What is Broken is Not Lost

by Gregoire Phillips

 

This has already not been an easy year. With the inauguration of a man capable of reversing many of the resounding social, political, and economic victories of my generation and beyond, I have struggled to come to terms with who we are as a nation - and who I am as a citizen in her light. Can the same nation built on the backs of oppressed peoples really so easily turn around and do the same unto others? Are we so easily scared of the unknown that we find ourselves willing to endanger the lives of the very heirs of our misfortune? 

 

We are broken. At our most vulnerable, we have contorted ourselves beyond recognition to appease the fears of the most discontented among us. But what is broken is not lost. And this is a lesson with which I am intimately familiar.

 

I, too, have been broken. Born to a split family, I learned early on to compartmentalize my emotions. Emotion was firepower, and love a battlefield of passion and loss. So I buried my feelings, lest I too be swallowed by the inferno sustained by those I loved. I could not be myself. So I became what others wanted me to be instead. I broke myself so that I would fit into their boxes, and I hid from the flames for as long as I could. 

 

But life has a funny way of making us face even our deepest conflicts, and what I could handle emotionally, I was no match for physically. In college, I began to lose weight - slowly, at first, but then rapidly beyond recognition. My skin began to turn white, then yellow. My hair became thin and frail. My nails began to crack.
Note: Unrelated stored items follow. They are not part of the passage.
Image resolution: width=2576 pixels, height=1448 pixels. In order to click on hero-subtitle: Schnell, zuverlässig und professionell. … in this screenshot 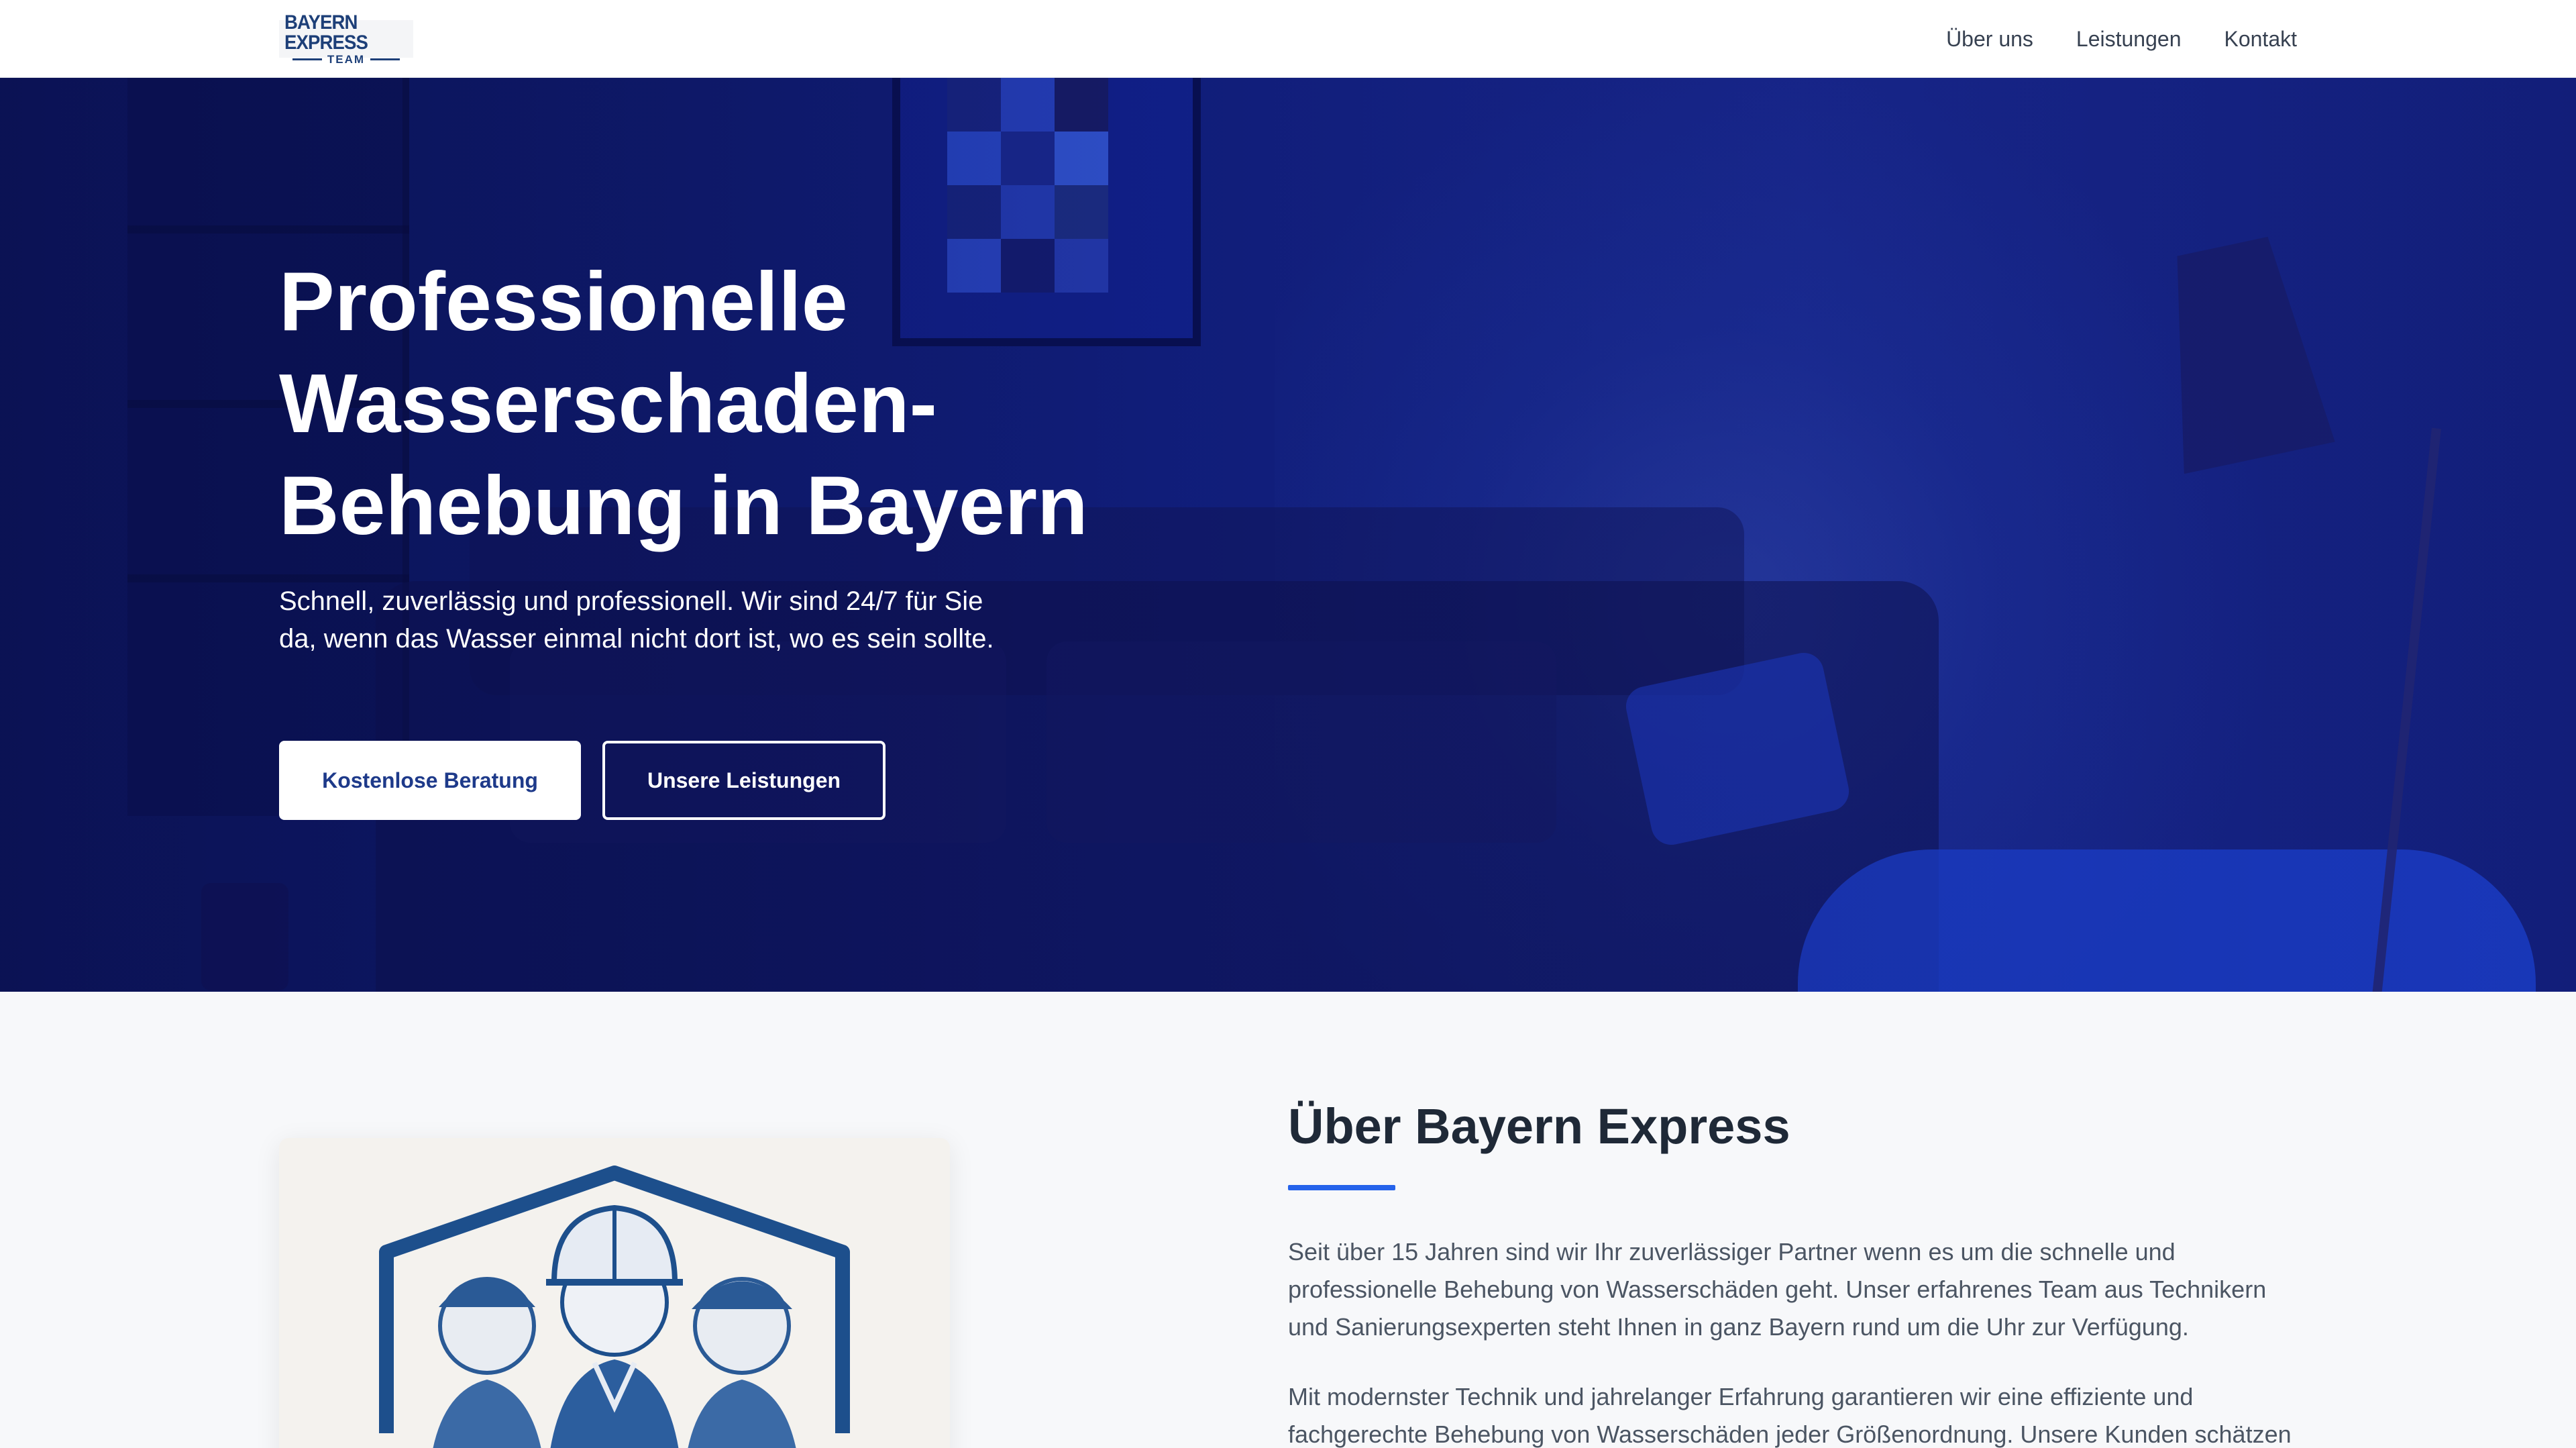, I will do `click(636, 620)`.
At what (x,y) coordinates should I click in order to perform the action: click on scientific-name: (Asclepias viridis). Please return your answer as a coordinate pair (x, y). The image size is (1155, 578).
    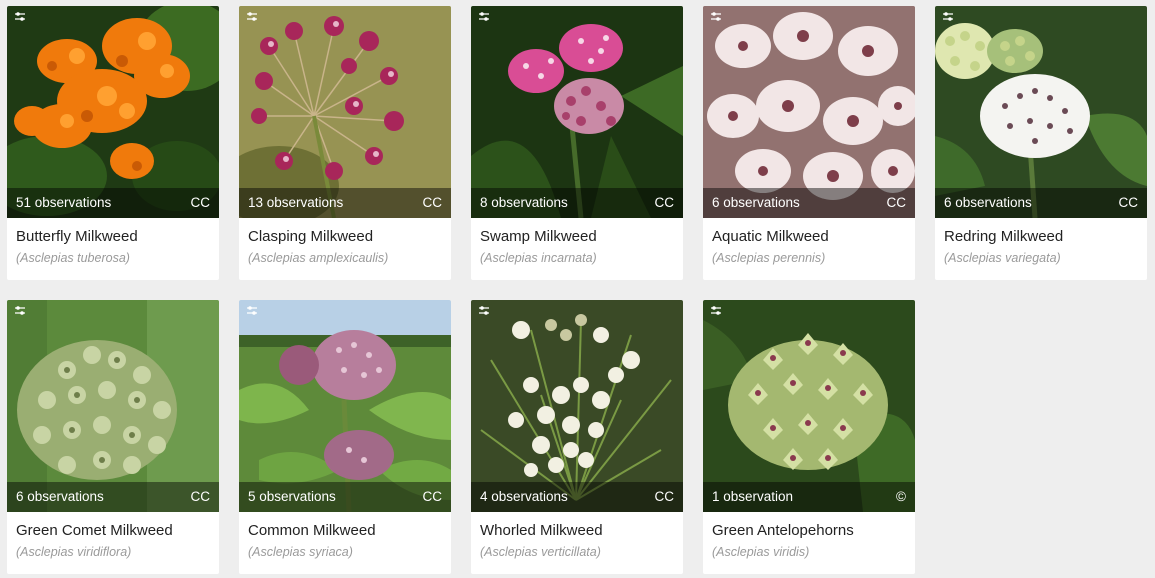
    Looking at the image, I should click on (761, 552).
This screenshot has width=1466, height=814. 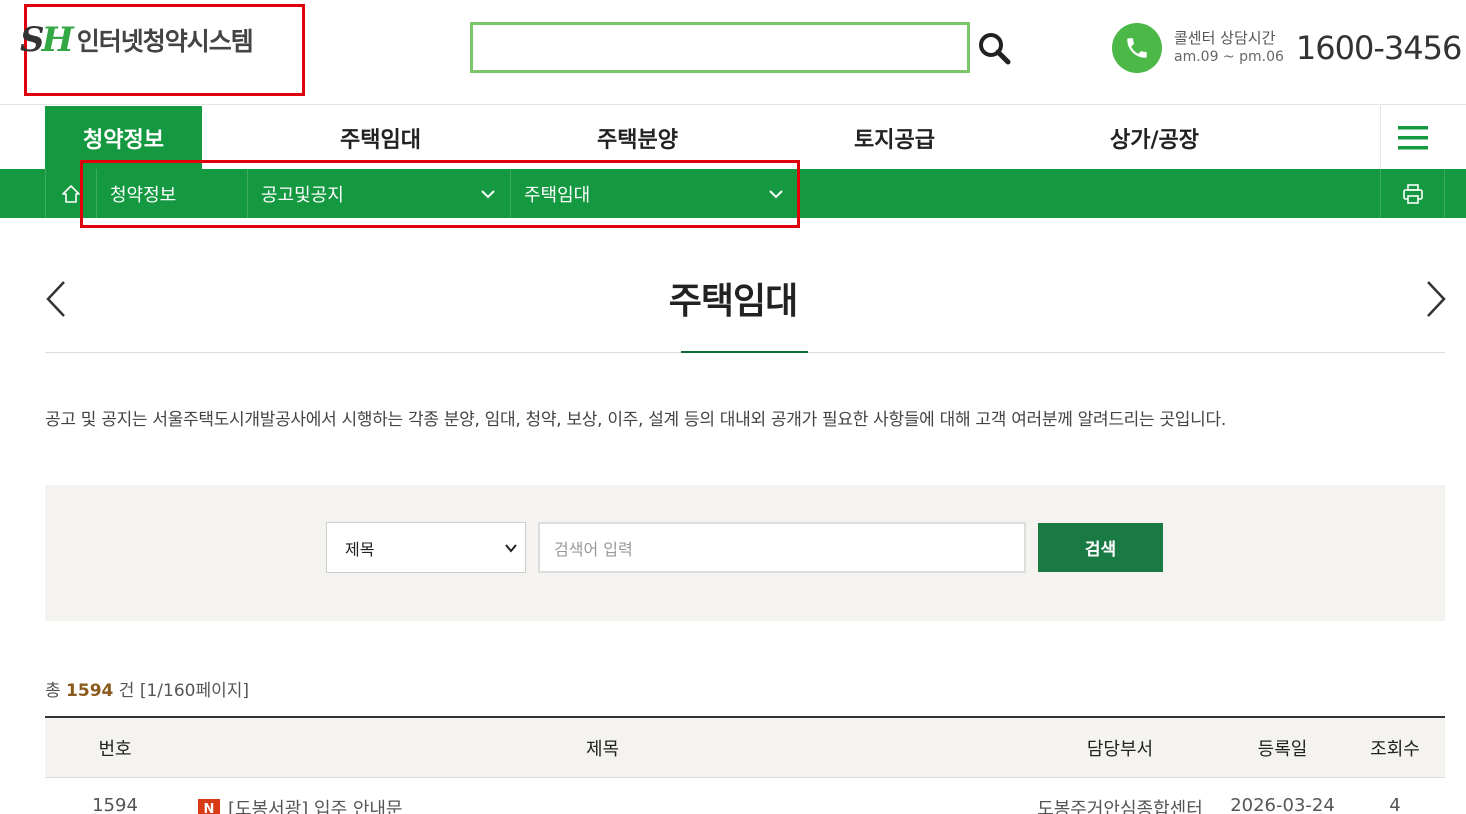 I want to click on row-views: 4, so click(x=1395, y=804).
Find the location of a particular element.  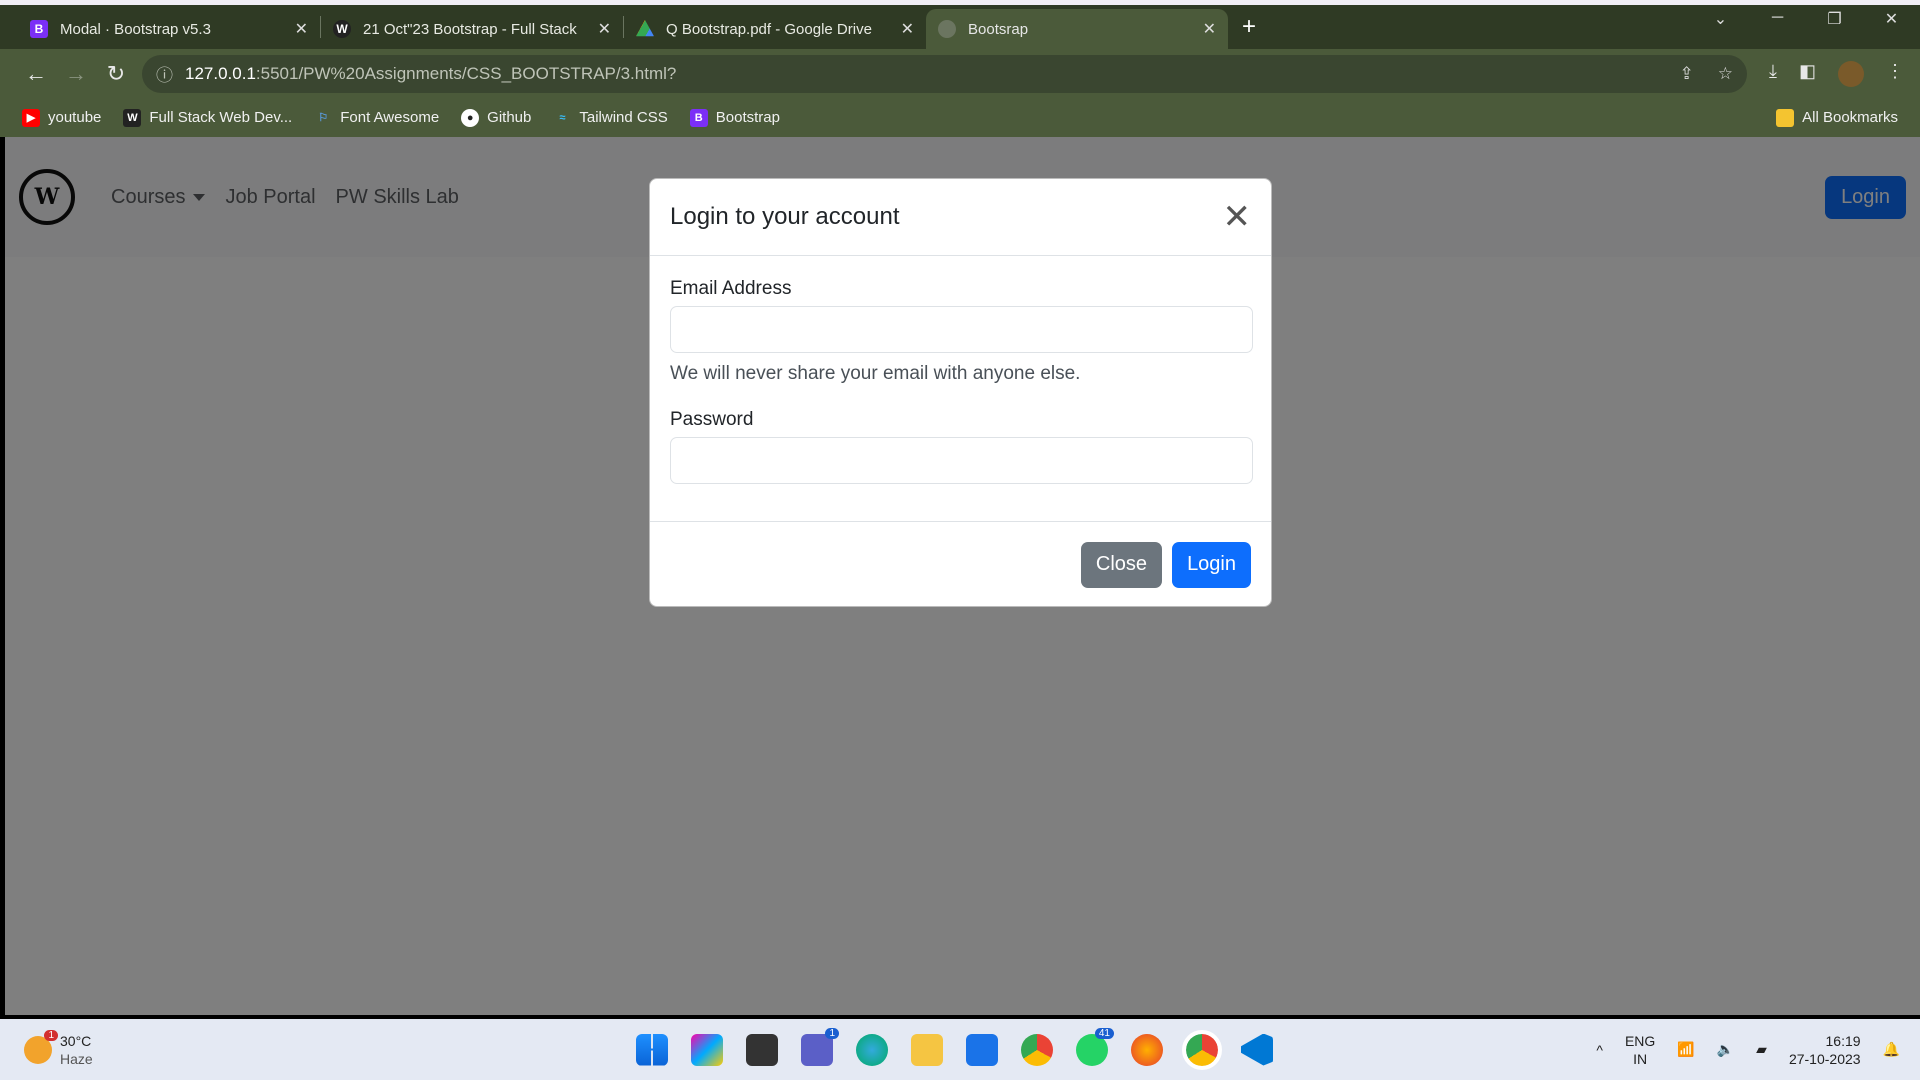

weather-icon: 1 is located at coordinates (41, 1046).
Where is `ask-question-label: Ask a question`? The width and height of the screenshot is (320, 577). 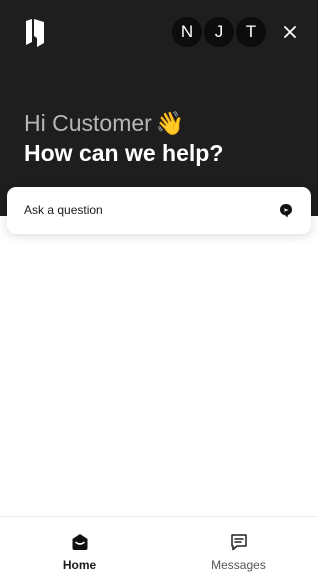
ask-question-label: Ask a question is located at coordinates (64, 210).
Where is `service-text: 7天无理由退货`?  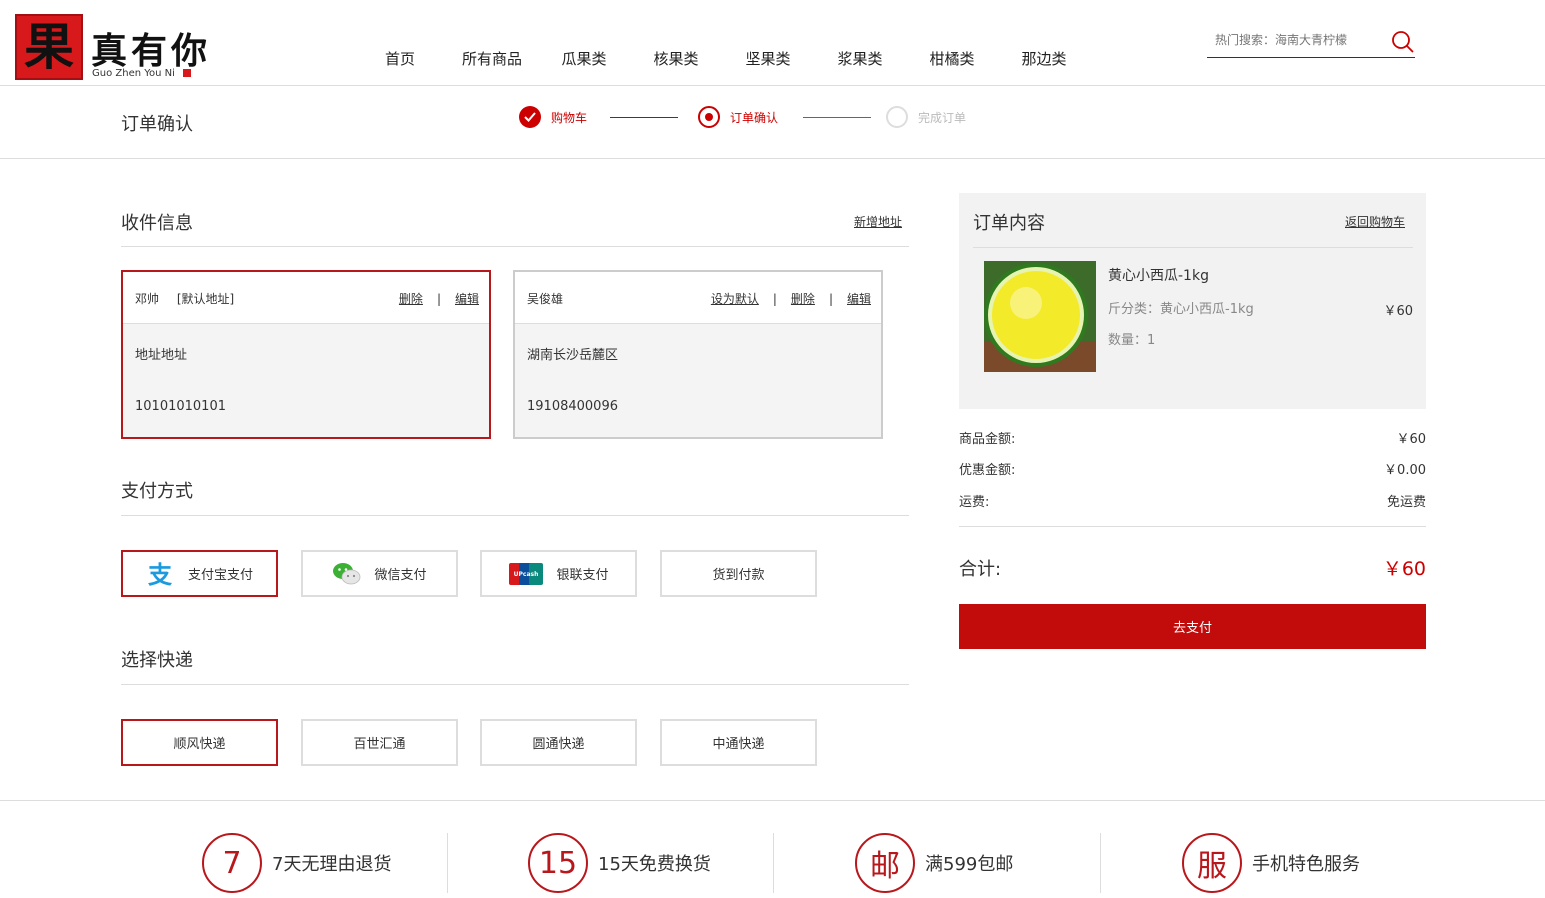 service-text: 7天无理由退货 is located at coordinates (332, 864).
My doctors could not find the source of the problem, and my body was shutting down. I was broken. This time, I could not hide from my problems. 

 

It was here - at my most vulnerable - that I forced myself to face what I had become. My soul had broken long before my body, spreading itself between the boxes of others to escape the fiery battlefield of my childhood. I did not know who I was. And I did not want to leave this life without knowing who I was. 

 

So I put myself back together. Piece by piece, I recovered parts of myself that I had shunned from the very beginning of my self-awareness. Yes, I am queer. And that's okay. Yes, I do want kids someday. And that's okay, too. No, I cannot do it all. And that is just fine. No, I do not have all the answers. And I shouldn't have to. Slowly, I redefined myself in my own image, rather than those of the people around me. I became me. 

 

And then it happened. The doctors found my ailment - Crohn's disease, a difficult-to-diagnose immune-deficient disorder that impaired my body's ability to absorb vital nutrients - and started treatment. It was an uphill battle, but I slowly started to gain weight and recover my strength. What was broken was now healing, and it had started with my soul. 

 

Our nation is broken. We do not know who we are. We have compartmentalized our fears - spread ourselves across the boxes of those most afraid of what the future might bring. But if I've learned anything from my own experiences, it is that what is broken is not lost. Rather, brokenness affords us an opportunity to stand as a nation and redefine ourselves in our own image. 

 

We've broken together. Now let's show the world who we are.